The signs and symptoms of Extrapulmonary Tuberculosis depend mainly on the organ involved. The most common symptoms are:
• Painless swelling of lymph nodes around the neck (lymphadenitis)
• Pain while breathing in, dull lower chest pain, slight cough (pleurisy)
• Pain and swelling of joints with or without discharging sinus (arthritis)
• Stiff spines, spinal humps or limp on walking or onset of weakness in arms or legs (spondylitis)
Failed to thrive (fever, no weight gain, loss of energy, no response to antibiotics).
5. Conclusions and Recommendations
Given the investigation into the problem of the prevalence of Tuberculosis among childbearing age women; a case study at the TB Annex in Monrovia, it is established that:
Based on the data collected and analyzed, it is discovered and affirmed that women are among the most affected by Tuberculosis in Monrovia.
The research also gathered some of the major factors responsible for the prevalence of TB among childbearing age women in Monrovia as follow:
➢ Living in a poor hygienic environment
➢ Over crowdedness at home
➢ Lack of financial support
➢ Coughing and social stigma
➢ Living self-supported
All of the above factors contribute significantly to the prevalence of TB among childbearing age women in Monrovia.
There should be a mechanism put into place by the central Government and its partners to minimize the spread of the disease by improving the living conditions of the people.
1) According to the survey conducted, nearly most respondents say they do not know how women contact TB with childbearing age. So I strongly recommend that to reduce the spread of TB, there should be health awareness in the communities which require proper training and planning.
2) That the Government should make available the Tb resistant strain drugs in the country.
3) Because women are caretakers of the homes, women with TB should empower the Government to protect their lives and the lives of their families from contracting the disease.
4) To avoid the spread of TB, the communities need to be aware of early diagnosis of TB utilizing preventive treatment rather than curative treatment.
5) To minimize the rapid spread of TB, the Government needs to put a mechanism to follow up on every TB patient to ensure that their drugs are adequately taking to avoid defaulter and relapse.

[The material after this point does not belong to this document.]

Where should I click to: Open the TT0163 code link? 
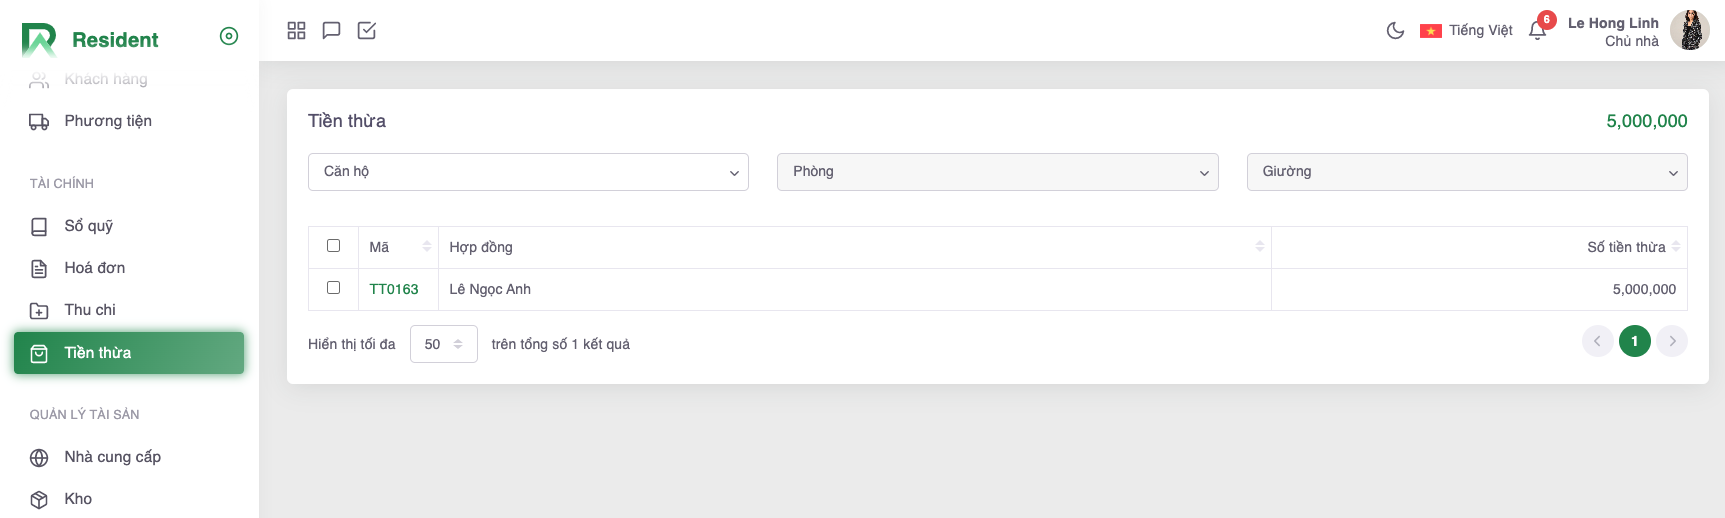point(394,289)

6) The NLTCP should provide:
• Uninterrupted supply of laboratory material and drugs used for diagnosis and treatment of TB;
• Training and retraining of staff;
• Quality Control service to ensure high standards of quality for the bacteriological diagnosis;
• Information on the progress of TB control in the country should be;
• We need to look at other countries’ systems on this disease and come up with policies.